Your objective
A word-for-word restatement of all the records is the required answer.

Data for processing
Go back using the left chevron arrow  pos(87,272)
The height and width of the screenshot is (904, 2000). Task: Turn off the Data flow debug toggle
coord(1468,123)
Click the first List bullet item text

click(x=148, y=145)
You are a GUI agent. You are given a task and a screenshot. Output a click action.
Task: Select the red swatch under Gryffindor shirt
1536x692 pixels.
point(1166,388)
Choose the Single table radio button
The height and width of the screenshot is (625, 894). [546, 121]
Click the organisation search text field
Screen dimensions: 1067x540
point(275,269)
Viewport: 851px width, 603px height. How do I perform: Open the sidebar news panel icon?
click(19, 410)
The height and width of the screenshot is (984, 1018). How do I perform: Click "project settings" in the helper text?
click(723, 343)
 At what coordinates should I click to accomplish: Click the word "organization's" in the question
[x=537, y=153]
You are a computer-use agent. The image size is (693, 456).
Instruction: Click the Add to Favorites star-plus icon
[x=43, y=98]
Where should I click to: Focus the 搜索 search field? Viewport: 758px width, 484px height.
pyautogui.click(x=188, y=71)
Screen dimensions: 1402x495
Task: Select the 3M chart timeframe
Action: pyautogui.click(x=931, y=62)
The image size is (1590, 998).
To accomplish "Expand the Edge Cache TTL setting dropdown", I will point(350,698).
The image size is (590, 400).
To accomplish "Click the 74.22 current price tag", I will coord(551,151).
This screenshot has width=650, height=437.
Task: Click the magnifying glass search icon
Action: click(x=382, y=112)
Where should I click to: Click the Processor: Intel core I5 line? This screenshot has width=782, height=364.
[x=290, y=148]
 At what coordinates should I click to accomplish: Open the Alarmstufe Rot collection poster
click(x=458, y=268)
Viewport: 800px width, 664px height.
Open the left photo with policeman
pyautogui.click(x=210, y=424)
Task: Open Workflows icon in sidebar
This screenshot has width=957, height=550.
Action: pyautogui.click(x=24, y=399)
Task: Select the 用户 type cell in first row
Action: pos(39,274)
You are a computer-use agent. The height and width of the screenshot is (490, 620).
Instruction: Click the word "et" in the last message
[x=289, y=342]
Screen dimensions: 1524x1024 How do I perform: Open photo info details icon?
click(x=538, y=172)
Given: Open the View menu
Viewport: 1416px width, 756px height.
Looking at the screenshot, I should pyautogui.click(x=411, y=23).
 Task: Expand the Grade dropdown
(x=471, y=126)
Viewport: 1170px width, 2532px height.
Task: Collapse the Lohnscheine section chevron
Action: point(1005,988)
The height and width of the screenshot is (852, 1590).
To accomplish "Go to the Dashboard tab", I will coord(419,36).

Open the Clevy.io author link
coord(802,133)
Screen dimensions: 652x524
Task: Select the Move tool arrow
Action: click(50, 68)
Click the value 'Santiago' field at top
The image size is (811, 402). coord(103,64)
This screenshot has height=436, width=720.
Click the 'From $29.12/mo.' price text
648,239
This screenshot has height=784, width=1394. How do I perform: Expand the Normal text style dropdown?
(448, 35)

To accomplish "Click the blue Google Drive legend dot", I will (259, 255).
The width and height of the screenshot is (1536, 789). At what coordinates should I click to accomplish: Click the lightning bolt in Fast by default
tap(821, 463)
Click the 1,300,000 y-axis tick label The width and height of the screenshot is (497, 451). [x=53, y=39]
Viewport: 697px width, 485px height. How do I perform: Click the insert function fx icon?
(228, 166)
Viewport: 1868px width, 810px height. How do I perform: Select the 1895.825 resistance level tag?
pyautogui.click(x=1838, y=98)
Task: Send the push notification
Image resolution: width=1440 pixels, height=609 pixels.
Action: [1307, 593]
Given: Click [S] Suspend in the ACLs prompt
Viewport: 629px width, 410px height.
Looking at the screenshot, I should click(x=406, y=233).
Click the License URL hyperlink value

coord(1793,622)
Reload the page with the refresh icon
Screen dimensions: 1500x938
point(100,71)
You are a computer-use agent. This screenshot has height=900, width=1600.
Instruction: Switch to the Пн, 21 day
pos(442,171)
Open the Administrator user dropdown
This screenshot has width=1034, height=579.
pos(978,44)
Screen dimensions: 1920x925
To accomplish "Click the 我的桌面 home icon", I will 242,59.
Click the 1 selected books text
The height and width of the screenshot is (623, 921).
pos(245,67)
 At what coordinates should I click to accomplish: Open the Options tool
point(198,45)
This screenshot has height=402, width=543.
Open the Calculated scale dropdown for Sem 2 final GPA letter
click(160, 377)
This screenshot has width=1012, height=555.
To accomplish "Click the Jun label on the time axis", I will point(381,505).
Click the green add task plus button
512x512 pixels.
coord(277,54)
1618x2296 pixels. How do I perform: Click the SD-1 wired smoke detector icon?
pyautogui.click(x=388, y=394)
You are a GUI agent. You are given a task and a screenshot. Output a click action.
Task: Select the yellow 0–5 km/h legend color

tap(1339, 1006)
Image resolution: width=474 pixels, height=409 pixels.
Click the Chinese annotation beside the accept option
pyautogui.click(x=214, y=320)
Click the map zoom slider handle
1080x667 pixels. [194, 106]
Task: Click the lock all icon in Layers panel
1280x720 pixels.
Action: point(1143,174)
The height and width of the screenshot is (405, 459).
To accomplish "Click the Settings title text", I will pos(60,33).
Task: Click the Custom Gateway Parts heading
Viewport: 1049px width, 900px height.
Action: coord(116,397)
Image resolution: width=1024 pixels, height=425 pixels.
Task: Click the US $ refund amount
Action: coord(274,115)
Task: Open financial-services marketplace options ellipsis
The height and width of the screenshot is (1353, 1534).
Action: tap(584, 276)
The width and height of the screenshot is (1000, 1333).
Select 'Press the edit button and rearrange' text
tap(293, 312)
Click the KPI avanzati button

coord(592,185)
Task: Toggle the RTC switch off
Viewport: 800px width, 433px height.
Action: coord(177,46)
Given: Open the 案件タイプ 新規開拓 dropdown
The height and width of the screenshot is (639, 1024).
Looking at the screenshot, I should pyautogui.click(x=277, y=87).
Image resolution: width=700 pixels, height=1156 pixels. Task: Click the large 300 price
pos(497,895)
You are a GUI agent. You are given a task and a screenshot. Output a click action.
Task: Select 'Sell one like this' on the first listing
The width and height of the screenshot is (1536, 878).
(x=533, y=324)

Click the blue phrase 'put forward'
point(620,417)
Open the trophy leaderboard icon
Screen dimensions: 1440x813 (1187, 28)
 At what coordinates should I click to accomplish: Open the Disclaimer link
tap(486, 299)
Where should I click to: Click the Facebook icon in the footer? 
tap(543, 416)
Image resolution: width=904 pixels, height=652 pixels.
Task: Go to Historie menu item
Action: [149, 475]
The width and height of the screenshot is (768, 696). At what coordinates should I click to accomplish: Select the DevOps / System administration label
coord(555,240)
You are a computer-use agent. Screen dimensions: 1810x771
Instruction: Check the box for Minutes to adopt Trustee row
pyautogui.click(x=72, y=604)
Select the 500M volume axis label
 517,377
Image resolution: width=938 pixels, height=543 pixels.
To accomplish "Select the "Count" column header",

Finished task
Go back using the left chevron arrow  pos(87,272)
The height and width of the screenshot is (904, 2000). Task: Turn off the Data flow debug toggle
coord(1468,123)
Click the first List bullet item text

click(x=148, y=145)
You are a GUI agent. You are given a task and a screenshot. Output a click action.
Task: Select the red swatch under Gryffindor shirt
1536x692 pixels.
point(1166,388)
Choose the Single table radio button
The height and width of the screenshot is (625, 894). [546, 121]
Click the organisation search text field
Screen dimensions: 1067x540
point(275,269)
Viewport: 851px width, 603px height. How do I perform: Open the sidebar news panel icon?
click(19, 410)
The height and width of the screenshot is (984, 1018). How do I perform: Click "project settings" in the helper text?
click(723, 343)
 At what coordinates should I click to accomplish: Click the word "organization's" in the question
[x=537, y=153]
You are a computer-use agent. The image size is (693, 456).
Instruction: Click the Add to Favorites star-plus icon
[x=43, y=98]
Where should I click to: Focus the 搜索 search field? Viewport: 758px width, 484px height.
pyautogui.click(x=188, y=71)
Screen dimensions: 1402x495
Task: Select the 3M chart timeframe
Action: pyautogui.click(x=931, y=62)
The image size is (1590, 998).
To accomplish "Expand the Edge Cache TTL setting dropdown", I will point(350,698).
The image size is (590, 400).
To accomplish "Click the 74.22 current price tag", I will coord(551,151).
This screenshot has width=650, height=437.
Task: Click the magnifying glass search icon
Action: click(x=382, y=112)
Where should I click to: Click the Processor: Intel core I5 line? This screenshot has width=782, height=364.
[x=290, y=148]
 At what coordinates should I click to accomplish: Open the Alarmstufe Rot collection poster
click(x=458, y=268)
Viewport: 800px width, 664px height.
Open the left photo with policeman
pyautogui.click(x=210, y=424)
Task: Open Workflows icon in sidebar
This screenshot has width=957, height=550.
Action: pyautogui.click(x=24, y=399)
Task: Select the 用户 type cell in first row
Action: pos(39,274)
You are a computer-use agent. The height and width of the screenshot is (490, 620).
Instruction: Click the word "et" in the last message
[x=289, y=342]
Screen dimensions: 1524x1024 How do I perform: Open photo info details icon?
click(x=538, y=172)
Given: Open the View menu
Viewport: 1416px width, 756px height.
Looking at the screenshot, I should pyautogui.click(x=411, y=23).
 Task: Expand the Grade dropdown
(x=471, y=126)
Viewport: 1170px width, 2532px height.
Task: Collapse the Lohnscheine section chevron
Action: point(1005,988)
The height and width of the screenshot is (852, 1590).
To accomplish "Go to the Dashboard tab", I will coord(419,36).

Open the Clevy.io author link
coord(802,133)
Screen dimensions: 652x524
Task: Select the Move tool arrow
Action: click(50, 68)
Click the value 'Santiago' field at top
The image size is (811, 402). coord(103,64)
This screenshot has height=436, width=720.
Click the 'From $29.12/mo.' price text
648,239
This screenshot has height=784, width=1394. How do I perform: Expand the Normal text style dropdown?
(448, 35)

To accomplish "Click the blue Google Drive legend dot", I will (259, 255).
The width and height of the screenshot is (1536, 789). At what coordinates should I click to accomplish: Click the lightning bolt in Fast by default
tap(821, 463)
Click the 1,300,000 y-axis tick label The width and height of the screenshot is (497, 451). [x=53, y=39]
Viewport: 697px width, 485px height. How do I perform: Click the insert function fx icon?
(228, 166)
Viewport: 1868px width, 810px height. How do I perform: Select the 1895.825 resistance level tag?
pyautogui.click(x=1838, y=98)
Task: Send the push notification
Image resolution: width=1440 pixels, height=609 pixels.
Action: [1307, 593]
Given: Click [S] Suspend in the ACLs prompt
Viewport: 629px width, 410px height.
Looking at the screenshot, I should click(x=406, y=233).
Click the License URL hyperlink value

coord(1793,622)
Reload the page with the refresh icon
Screen dimensions: 1500x938
point(100,71)
You are a computer-use agent. This screenshot has height=900, width=1600.
Instruction: Switch to the Пн, 21 day
pos(442,171)
Open the Administrator user dropdown
This screenshot has width=1034, height=579.
pos(978,44)
Screen dimensions: 1920x925
To accomplish "Click the 我的桌面 home icon", I will 242,59.
Click the 1 selected books text
The height and width of the screenshot is (623, 921).
pos(245,67)
 At what coordinates should I click to accomplish: Open the Options tool
point(198,45)
This screenshot has height=402, width=543.
Open the Calculated scale dropdown for Sem 2 final GPA letter
click(160, 377)
This screenshot has width=1012, height=555.
To accomplish "Click the Jun label on the time axis", I will point(381,505).
Click the green add task plus button
512x512 pixels.
coord(277,54)
1618x2296 pixels. How do I perform: Click the SD-1 wired smoke detector icon?
pyautogui.click(x=388, y=394)
You are a GUI agent. You are given a task and a screenshot. Output a click action.
Task: Select the yellow 0–5 km/h legend color

tap(1339, 1006)
Image resolution: width=474 pixels, height=409 pixels.
Click the Chinese annotation beside the accept option
pyautogui.click(x=214, y=320)
Click the map zoom slider handle
1080x667 pixels. [194, 106]
Task: Click the lock all icon in Layers panel
1280x720 pixels.
Action: point(1143,174)
The height and width of the screenshot is (405, 459).
To accomplish "Click the Settings title text", I will pos(60,33).
Task: Click the Custom Gateway Parts heading
Viewport: 1049px width, 900px height.
Action: coord(116,397)
Image resolution: width=1024 pixels, height=425 pixels.
Task: Click the US $ refund amount
Action: coord(274,115)
Task: Open financial-services marketplace options ellipsis
The height and width of the screenshot is (1353, 1534).
Action: tap(584, 276)
The width and height of the screenshot is (1000, 1333).
Select 'Press the edit button and rearrange' text
tap(293, 312)
Click the KPI avanzati button

coord(592,185)
Task: Toggle the RTC switch off
Viewport: 800px width, 433px height.
Action: coord(177,46)
Given: Open the 案件タイプ 新規開拓 dropdown
The height and width of the screenshot is (639, 1024).
Looking at the screenshot, I should pyautogui.click(x=277, y=87).
Image resolution: width=700 pixels, height=1156 pixels. Task: Click the large 300 price
pos(497,895)
You are a GUI agent. You are given a task and a screenshot. Output a click action.
Task: Select 'Sell one like this' on the first listing
The width and height of the screenshot is (1536, 878).
(x=533, y=324)

Click the blue phrase 'put forward'
point(620,417)
Open the trophy leaderboard icon
Screen dimensions: 1440x813 (1187, 28)
 At what coordinates should I click to accomplish: Open the Disclaimer link
tap(486, 299)
Where should I click to: Click the Facebook icon in the footer? 
tap(543, 416)
Image resolution: width=904 pixels, height=652 pixels.
Task: Go to Historie menu item
Action: [149, 475]
The width and height of the screenshot is (768, 696). At what coordinates should I click to accomplish: Select the DevOps / System administration label
coord(555,240)
You are a computer-use agent. Screen dimensions: 1810x771
Instruction: Check the box for Minutes to adopt Trustee row
pyautogui.click(x=72, y=604)
Select the 500M volume axis label
 517,377
Image resolution: width=938 pixels, height=543 pixels.
To accomplish "Select the "Count" column header",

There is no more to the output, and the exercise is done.